Another piece of advice was to “eat like a chef.” Iron Chef and Cleveland native Michael Symon is famous for including bacon and fat in many of his dishes. Chef Symon is in great shape. Although he eats some decadent food, he doesn’t stuff himself with it. Many chefs eat just a bite or two of those spectacularly rich foods and walk away. Having savored that first bite, they can push themselves away from the table satisfied with the experience.

Simplify your environment – I overate last night. I’m usually very good about weighing and measuring virtually everything. Last night, however, I simply grabbed a bag of snacks and brought them to the computer room with me. As I took a handful of cashews, I promised myself it would be the last. Soon, however, I found my hand back in the bag.

Similarly, there is an open bag of potato chips left over from a meeting in my kitchen right now. As I went to the kitchen to pour a glass of water, I spotted the chips and my mouth started watering. Although they weren’t in today’s plan, I weighed out exactly one ounce. Although an ounce of chips won’t make or break my diet, had I put the chips away, I wouldn’t have craved them at all.

If you’re going to have your trigger foods in the house at all, do yourself a favor and put them where they are out of sight!

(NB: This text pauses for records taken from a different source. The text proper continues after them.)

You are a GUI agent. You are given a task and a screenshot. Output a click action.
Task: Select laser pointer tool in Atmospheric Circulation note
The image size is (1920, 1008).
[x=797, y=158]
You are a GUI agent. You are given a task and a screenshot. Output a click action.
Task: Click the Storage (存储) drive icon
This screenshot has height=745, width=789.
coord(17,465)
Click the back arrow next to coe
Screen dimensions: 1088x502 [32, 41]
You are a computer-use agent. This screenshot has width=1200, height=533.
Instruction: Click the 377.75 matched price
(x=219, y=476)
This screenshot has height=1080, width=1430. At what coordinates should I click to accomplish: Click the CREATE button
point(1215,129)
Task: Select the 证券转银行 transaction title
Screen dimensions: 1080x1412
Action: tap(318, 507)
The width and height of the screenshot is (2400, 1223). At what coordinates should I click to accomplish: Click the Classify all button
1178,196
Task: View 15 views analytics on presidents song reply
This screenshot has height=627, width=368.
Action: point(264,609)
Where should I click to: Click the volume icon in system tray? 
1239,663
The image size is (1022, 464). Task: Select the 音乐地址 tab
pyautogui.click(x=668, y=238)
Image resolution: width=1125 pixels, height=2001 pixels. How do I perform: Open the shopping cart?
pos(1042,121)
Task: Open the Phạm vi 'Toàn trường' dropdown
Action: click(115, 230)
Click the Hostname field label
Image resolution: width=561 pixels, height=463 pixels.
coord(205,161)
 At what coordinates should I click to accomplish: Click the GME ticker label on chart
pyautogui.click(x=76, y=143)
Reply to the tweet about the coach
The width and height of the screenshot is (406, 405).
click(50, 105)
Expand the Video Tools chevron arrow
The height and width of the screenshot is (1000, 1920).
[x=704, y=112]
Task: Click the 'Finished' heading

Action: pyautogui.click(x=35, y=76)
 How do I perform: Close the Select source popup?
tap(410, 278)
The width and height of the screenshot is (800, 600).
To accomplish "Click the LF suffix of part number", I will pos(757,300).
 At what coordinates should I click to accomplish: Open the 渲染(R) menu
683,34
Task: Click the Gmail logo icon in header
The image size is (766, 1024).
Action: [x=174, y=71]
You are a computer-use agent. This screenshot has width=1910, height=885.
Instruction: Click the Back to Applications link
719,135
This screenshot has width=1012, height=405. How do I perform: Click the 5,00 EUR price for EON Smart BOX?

Smile between each bite. Albers suggested that smiling between each bite gives you a pause – time to consider how full you are before you take that next bite. That pause also helps to extend meal time so that you experience satiety.

Mindless eating is a big problem for me. I’m going to put these suggestions into play as I learn to be more mindful about not just eating, but regarding life in general.